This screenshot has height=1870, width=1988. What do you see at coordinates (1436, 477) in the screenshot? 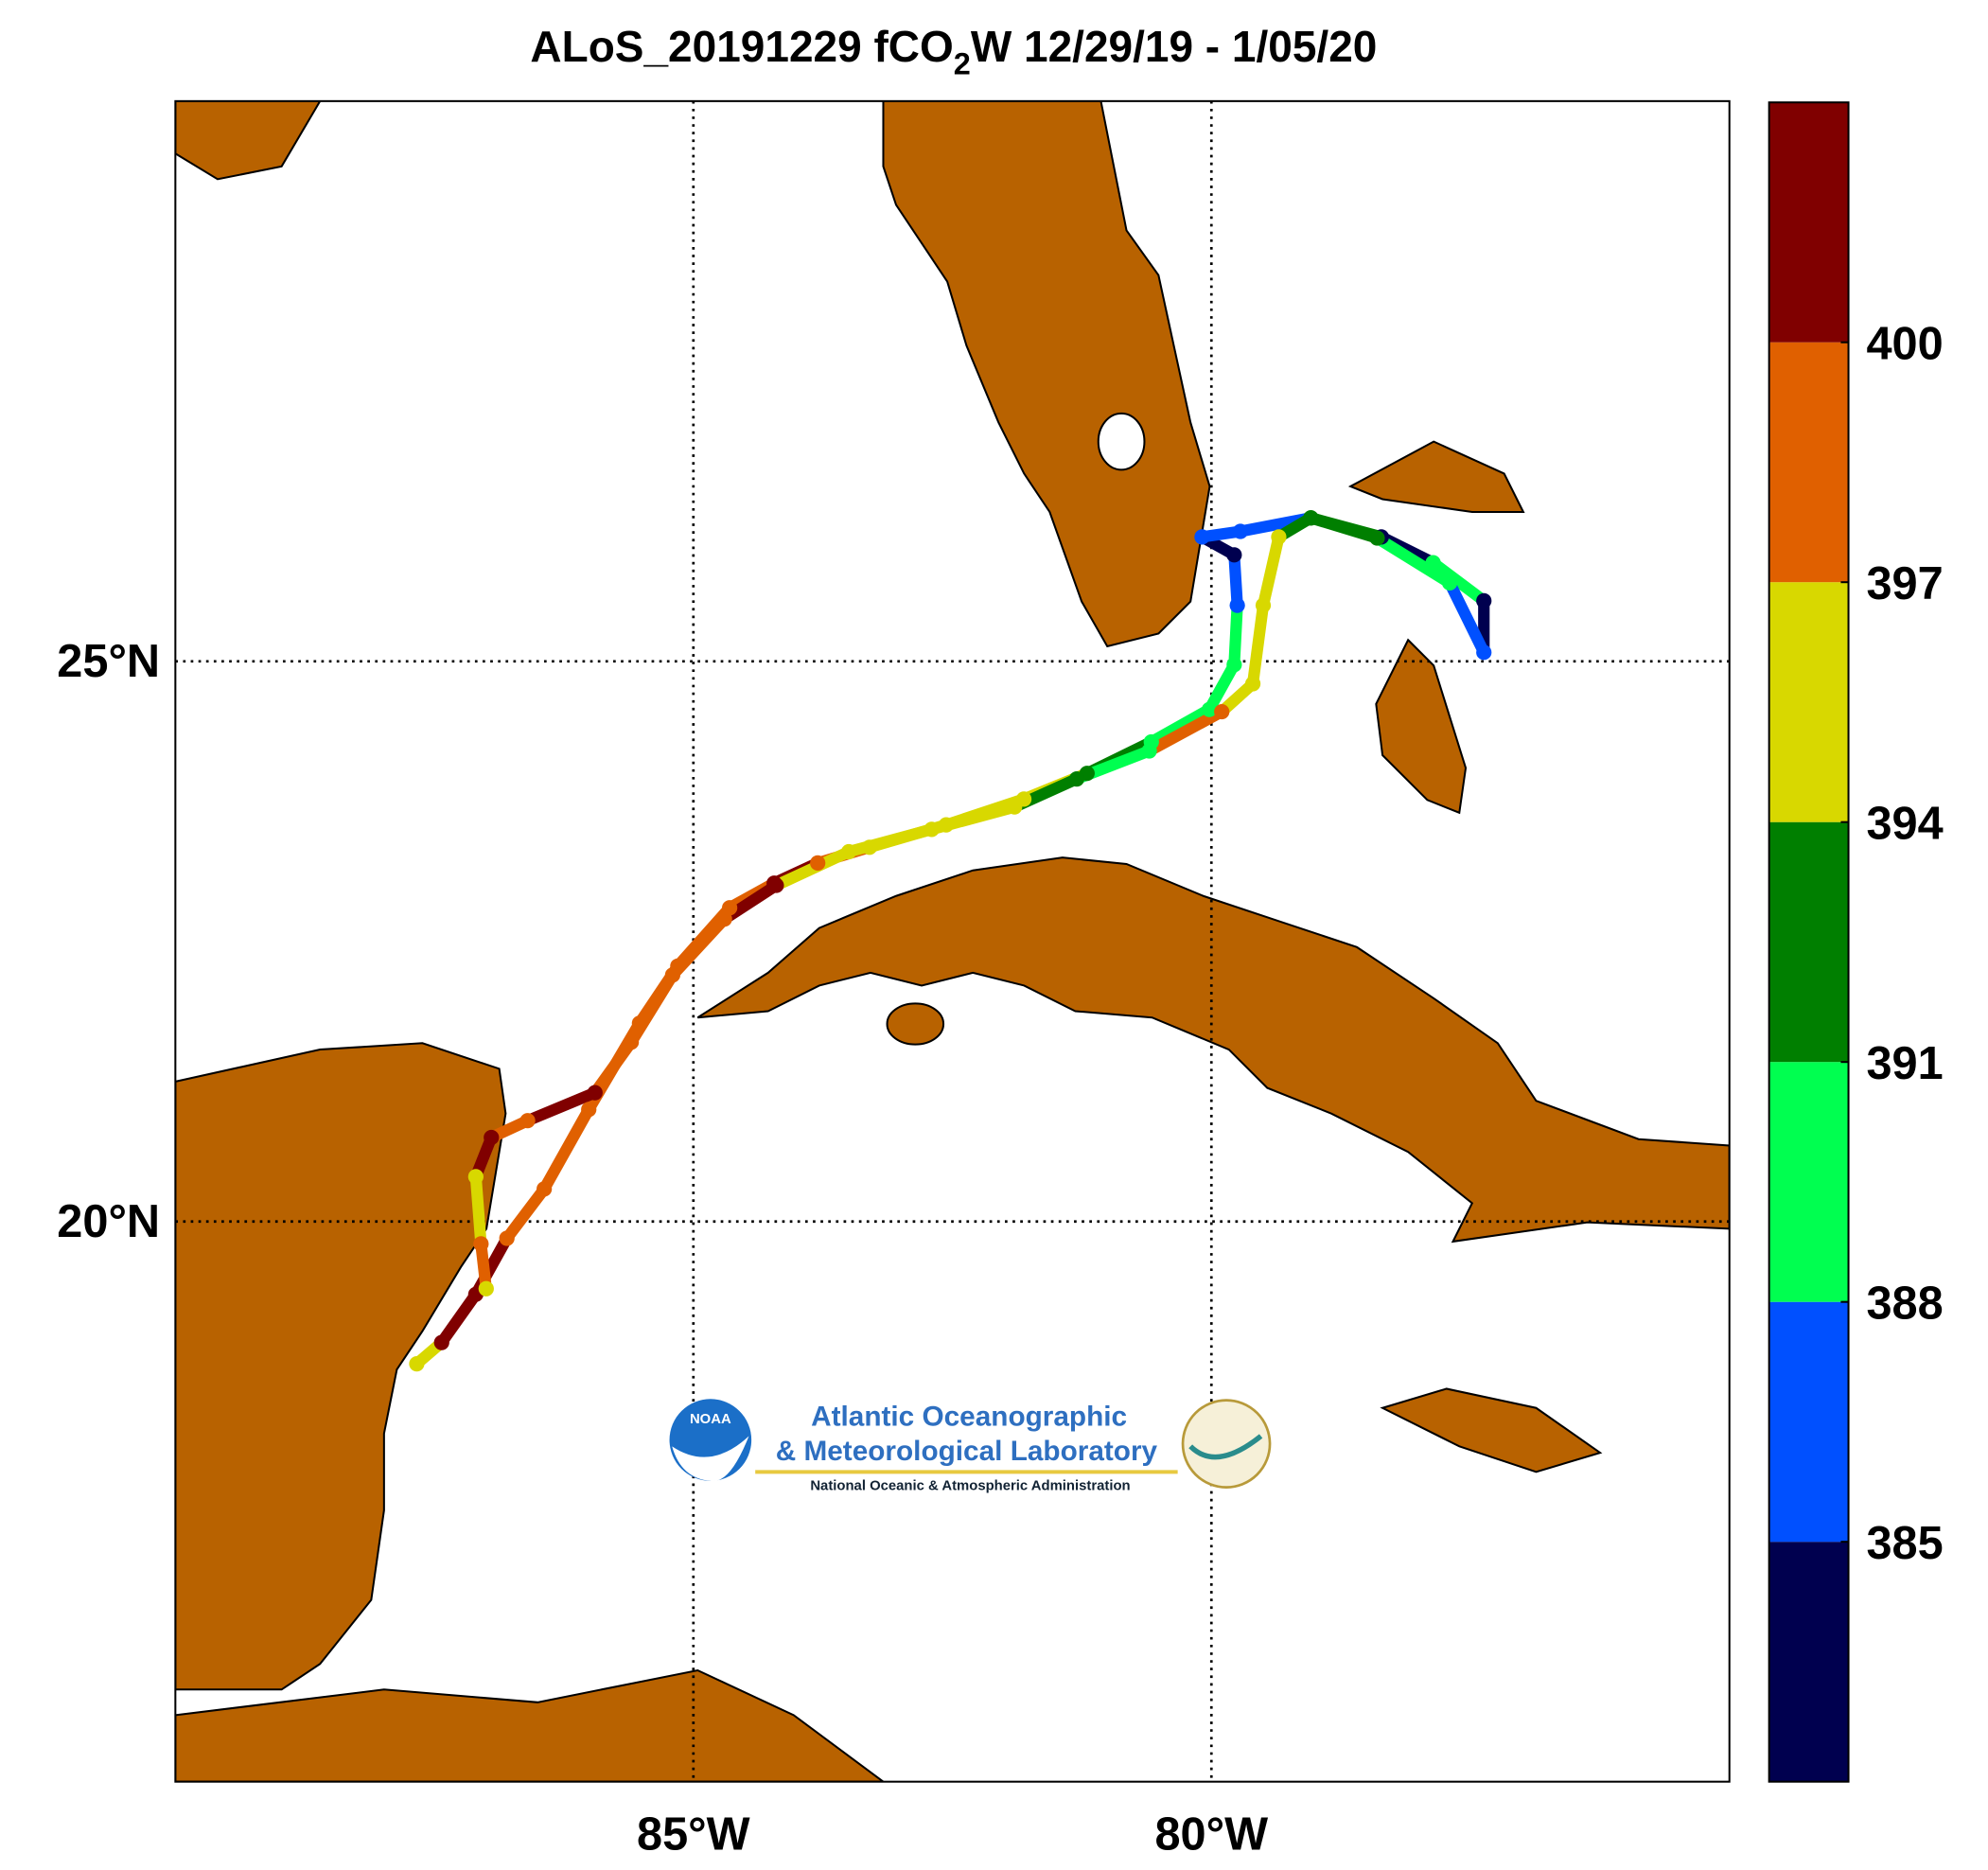
I see `grand-bahama` at bounding box center [1436, 477].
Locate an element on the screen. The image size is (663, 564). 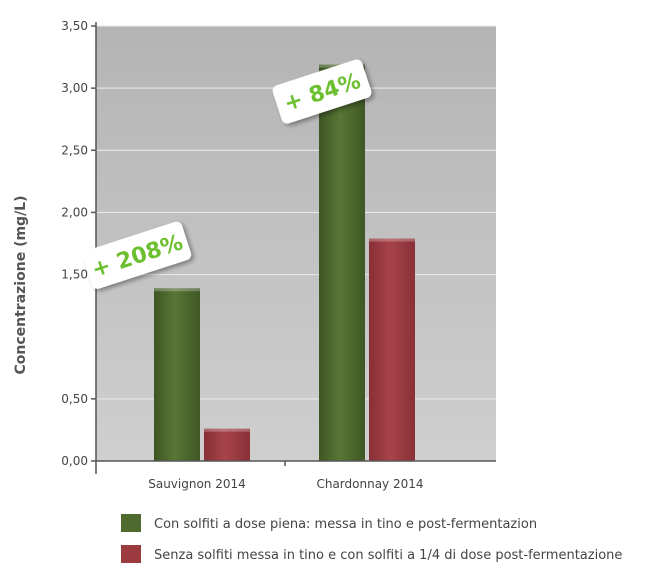
y-tick-label: 1,50 is located at coordinates (74, 275).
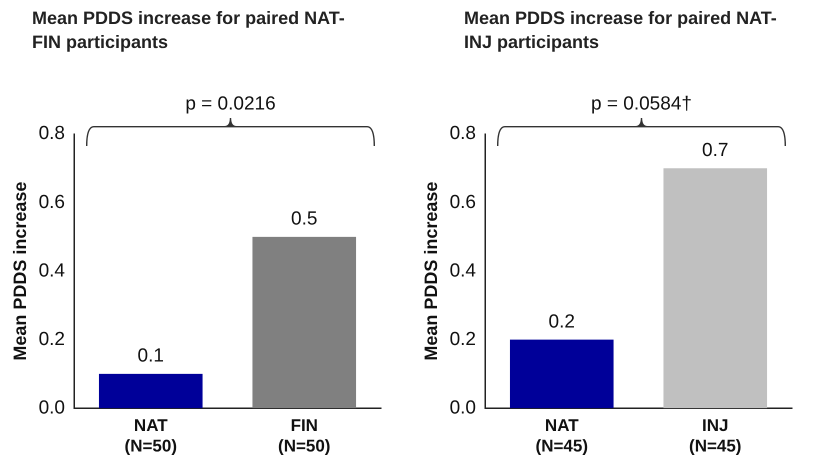 The image size is (823, 465). Describe the element at coordinates (715, 151) in the screenshot. I see `data-label: 0.7` at that location.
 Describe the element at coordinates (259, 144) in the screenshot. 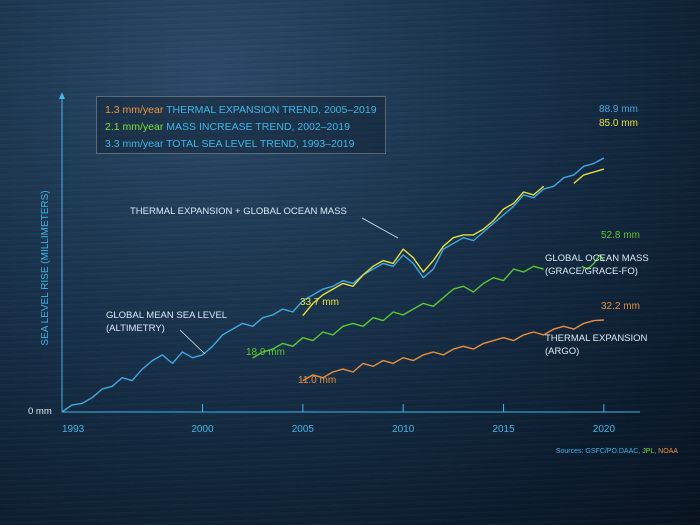

I see `legend-text-total: TOTAL SEA LEVEL TREND, 1993–2019` at that location.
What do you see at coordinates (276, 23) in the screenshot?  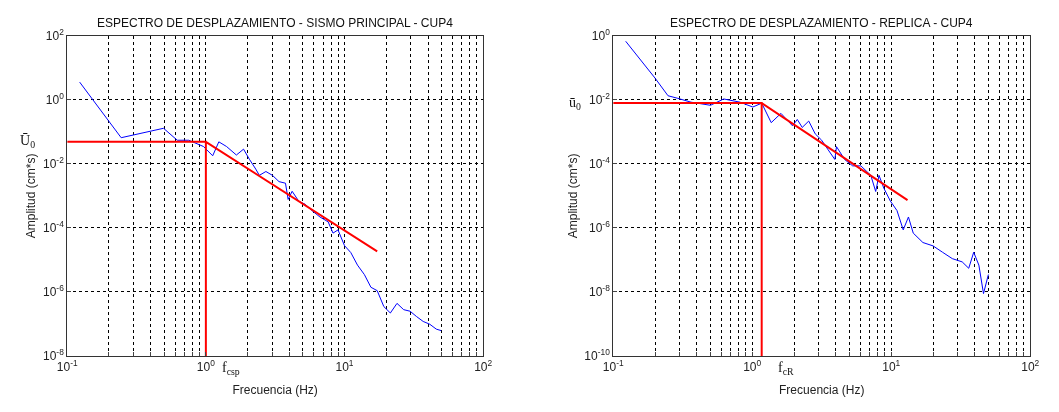 I see `chart-title: ESPECTRO DE DESPLAZAMIENTO - SISMO PRINCIPAL - CUP4` at bounding box center [276, 23].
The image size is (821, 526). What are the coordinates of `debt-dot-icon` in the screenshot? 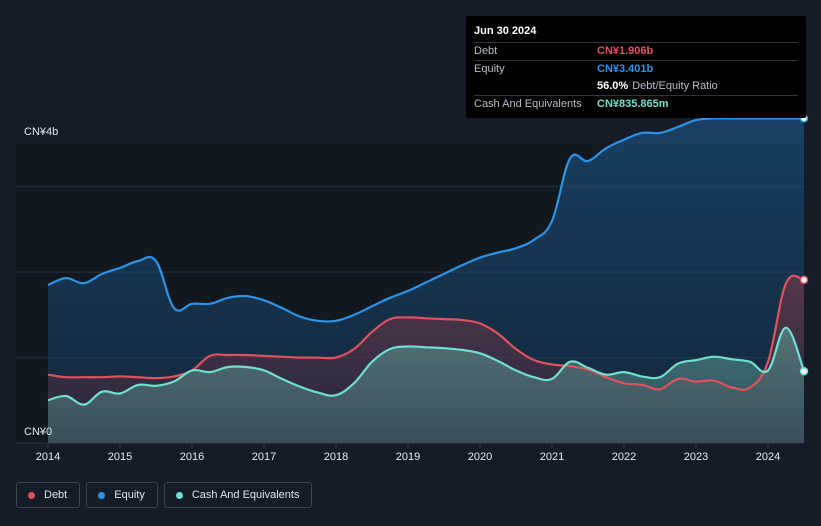 It's located at (32, 495).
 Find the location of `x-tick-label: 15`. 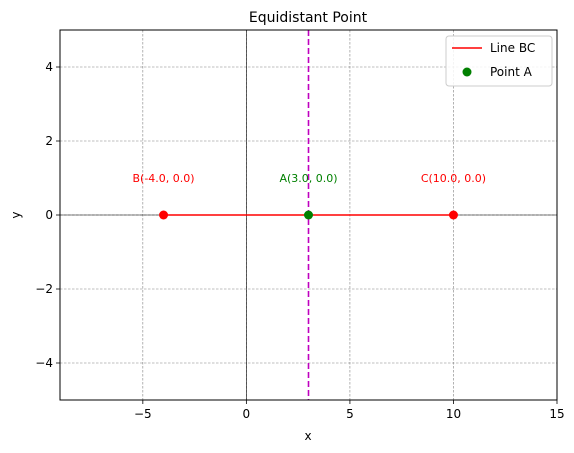

x-tick-label: 15 is located at coordinates (556, 414).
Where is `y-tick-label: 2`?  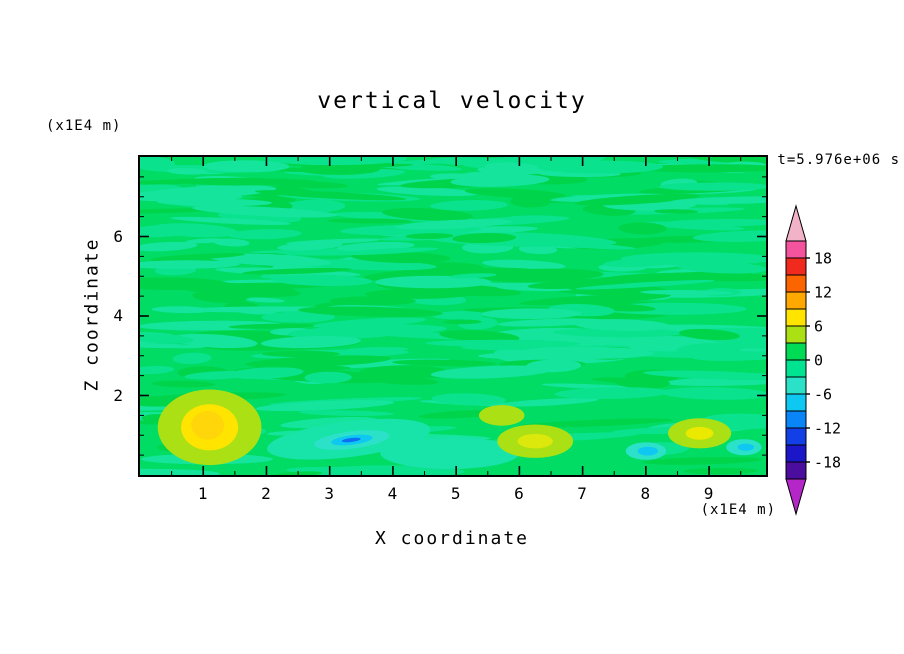
y-tick-label: 2 is located at coordinates (118, 395).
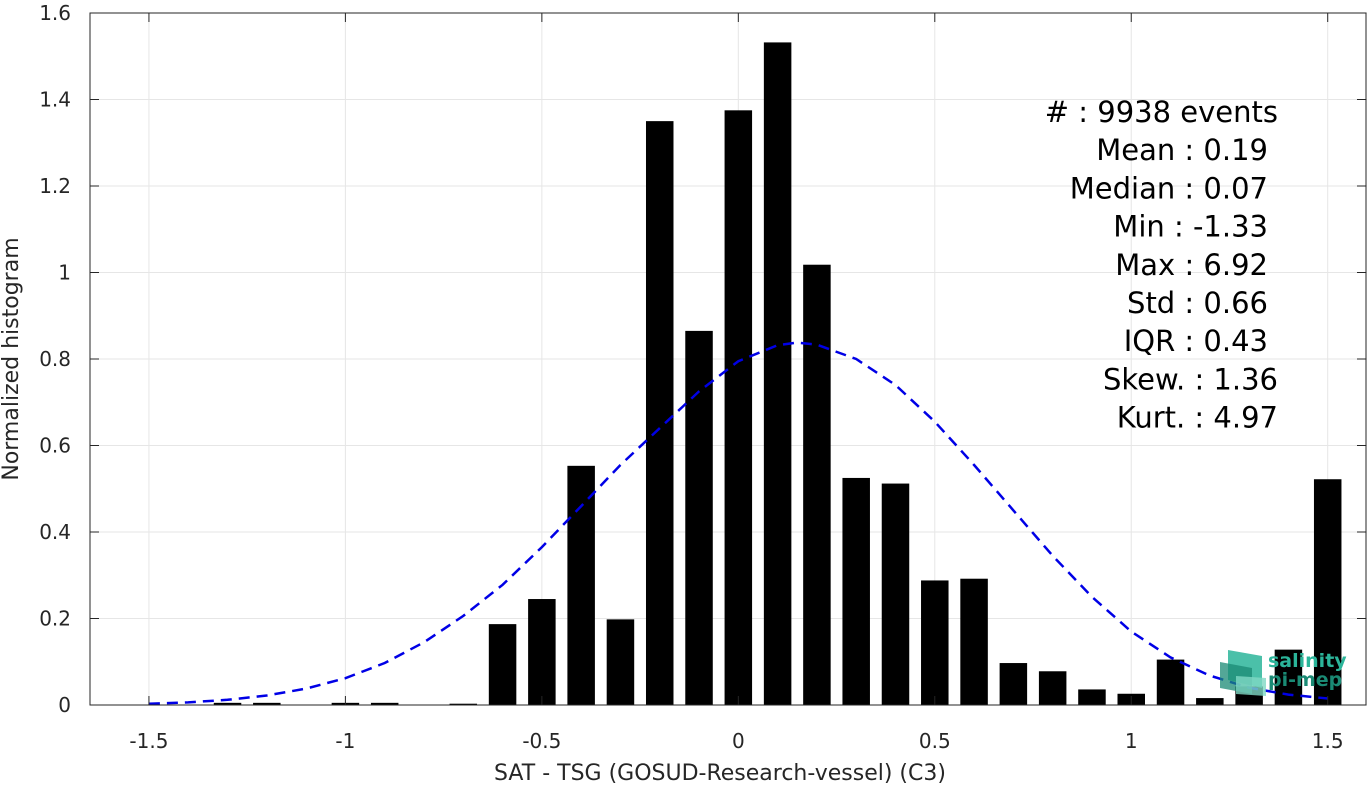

Your task:
Please copy out, word for word, the stretch from the start of the records through the line containing "TOTAL SEA LEVEL", and leave the pictures out of your copy.

Answer section:
This screenshot has height=1870, width=1988. What do you see at coordinates (1436, 477) in the screenshot? 
I see `grand-bahama` at bounding box center [1436, 477].
Locate an element on the screen. The image size is (663, 564). 
y-tick-label: 1,50 is located at coordinates (74, 275).
 The image size is (823, 465). Describe the element at coordinates (715, 151) in the screenshot. I see `data-label: 0.7` at that location.
 Describe the element at coordinates (259, 144) in the screenshot. 

I see `legend-text-total: TOTAL SEA LEVEL TREND, 1993–2019` at that location.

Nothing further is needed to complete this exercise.